Once the supporting “rules of engagement” documents are available, identify all of the systems that are “touched” in the integration. This should be a sub-set, up to all of the systems, in your current system documentation. Using a simple block diagram, draw the systems (both internal and external) and connections between systems that share data.  Also, number the connections for identification and then annotate the connections with the communications methods.  Inventory all of the different communication methods.

The next area to focus on is the data flow; types of data/formats such as XML, EDI or spreadsheets, how much data and the volume-pattern of the data.  This list can get lengthy and encompasses both B2B and A2A transactions such as Inbound/Outbound EDI, ERP/legacy interface files, A2A inter-system data such as flat-files or database-to-database data movements.  Additionally, it’s important to capture any data movement, such as spreadsheets or web-form content, that is brought into/sent from the systems.

Next, focus on the volume-pattern for each data flow.  This is a critical piece.  Volume-patterns have a direct impact on throughput capabilities affecting processor loading, disk activity and communications throughput. The volume-patterns help identify potential constraints in the current or proposed system. It’s unusual for businesses with even modest data volumes to receive the data spread out evenly over a 24-hour period.  It is very typical to see bursts in activity at different times during the day.  For example, a company can receive 1000 invoices a day.  At the rate of 50 per hour over a 24-hour period, this doesn’t seem to be too disconcerting.  But let’s think about a typical business day in the US. What if most of the POs are received near the end of the business day? That changes the maximum system load to maybe 350 POs an hour for 2 hours and the remaining 300 POs are scattered across the other 22 hours of the day.  As you can see, just asking “How many documents per day?” is not sufficient to truly understand the requirements to process the information.
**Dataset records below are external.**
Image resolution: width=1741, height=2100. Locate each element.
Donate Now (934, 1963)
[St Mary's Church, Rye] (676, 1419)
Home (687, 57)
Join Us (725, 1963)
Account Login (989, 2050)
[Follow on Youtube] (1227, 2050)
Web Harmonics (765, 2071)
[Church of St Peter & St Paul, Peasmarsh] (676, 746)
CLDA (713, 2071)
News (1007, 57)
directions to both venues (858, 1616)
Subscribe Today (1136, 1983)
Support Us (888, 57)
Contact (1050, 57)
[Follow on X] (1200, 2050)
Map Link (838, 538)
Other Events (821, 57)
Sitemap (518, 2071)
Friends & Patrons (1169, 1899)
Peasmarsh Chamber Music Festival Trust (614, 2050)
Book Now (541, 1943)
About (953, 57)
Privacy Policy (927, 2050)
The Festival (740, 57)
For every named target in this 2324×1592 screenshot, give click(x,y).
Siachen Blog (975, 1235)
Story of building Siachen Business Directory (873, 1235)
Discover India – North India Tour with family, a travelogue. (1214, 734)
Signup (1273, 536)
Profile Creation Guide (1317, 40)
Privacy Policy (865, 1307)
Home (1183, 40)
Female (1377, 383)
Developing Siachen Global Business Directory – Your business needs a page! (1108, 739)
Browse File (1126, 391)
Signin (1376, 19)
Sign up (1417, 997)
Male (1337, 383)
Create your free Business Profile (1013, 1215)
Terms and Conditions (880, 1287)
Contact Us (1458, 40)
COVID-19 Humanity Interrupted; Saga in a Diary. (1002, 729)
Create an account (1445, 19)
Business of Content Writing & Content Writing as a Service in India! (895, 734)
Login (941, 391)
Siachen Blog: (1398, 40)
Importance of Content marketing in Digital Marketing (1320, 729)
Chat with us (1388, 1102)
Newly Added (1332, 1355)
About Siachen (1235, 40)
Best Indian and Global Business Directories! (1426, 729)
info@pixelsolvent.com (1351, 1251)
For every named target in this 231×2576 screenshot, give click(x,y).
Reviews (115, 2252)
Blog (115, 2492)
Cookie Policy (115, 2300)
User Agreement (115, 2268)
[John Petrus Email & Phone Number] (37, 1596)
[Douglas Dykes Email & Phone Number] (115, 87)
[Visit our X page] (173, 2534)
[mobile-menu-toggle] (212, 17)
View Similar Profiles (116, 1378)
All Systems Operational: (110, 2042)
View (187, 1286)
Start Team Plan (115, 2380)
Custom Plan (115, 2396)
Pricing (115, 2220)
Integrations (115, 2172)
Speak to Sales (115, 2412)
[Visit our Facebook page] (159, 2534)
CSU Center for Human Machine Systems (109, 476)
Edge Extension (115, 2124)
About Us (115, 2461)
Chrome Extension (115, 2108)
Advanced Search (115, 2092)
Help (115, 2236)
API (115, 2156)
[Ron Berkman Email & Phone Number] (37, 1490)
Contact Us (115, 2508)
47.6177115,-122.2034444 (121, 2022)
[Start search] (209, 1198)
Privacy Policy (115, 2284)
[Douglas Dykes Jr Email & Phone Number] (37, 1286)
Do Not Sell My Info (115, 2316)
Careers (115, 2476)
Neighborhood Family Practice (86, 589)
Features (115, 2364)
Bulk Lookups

Once the data formats and flow patterns are defined, we can start looking at the business processes that control the flow and see how they are impacted by the data volumes.  A batch interface may be visible that causes systems to block or wait until it is finished.  An example of this is a batch Invoice generation process that takes 2 hours to run.  Invoices cannot be sent until they are generated, so our Outbound EDI invoicing process is “blocked” until the generation process is complete.  We can easily mitigate this bottleneck using database triggers to initiate generation of the EDI data when each invoice is written for a specific customer.  That brings some alignment to the Invoice Generation process and allows a level of real-time processing.

An often-missed aspect of looking at Integration requirements is to not look far enough either upstream or downstream from the proposed integration to identify impact. It is important to see how the proposed integration will fit into existing processes; Is the integration part of a long-running process that spans departmental boundaries?  How about company boundaries?  What if the communications method that transports the outbound data uses a single-threaded blocking model?

As you can see, you need a genuine understanding of the business needs, performance requirements, upstream/downstream processes and a profile of the data volumes.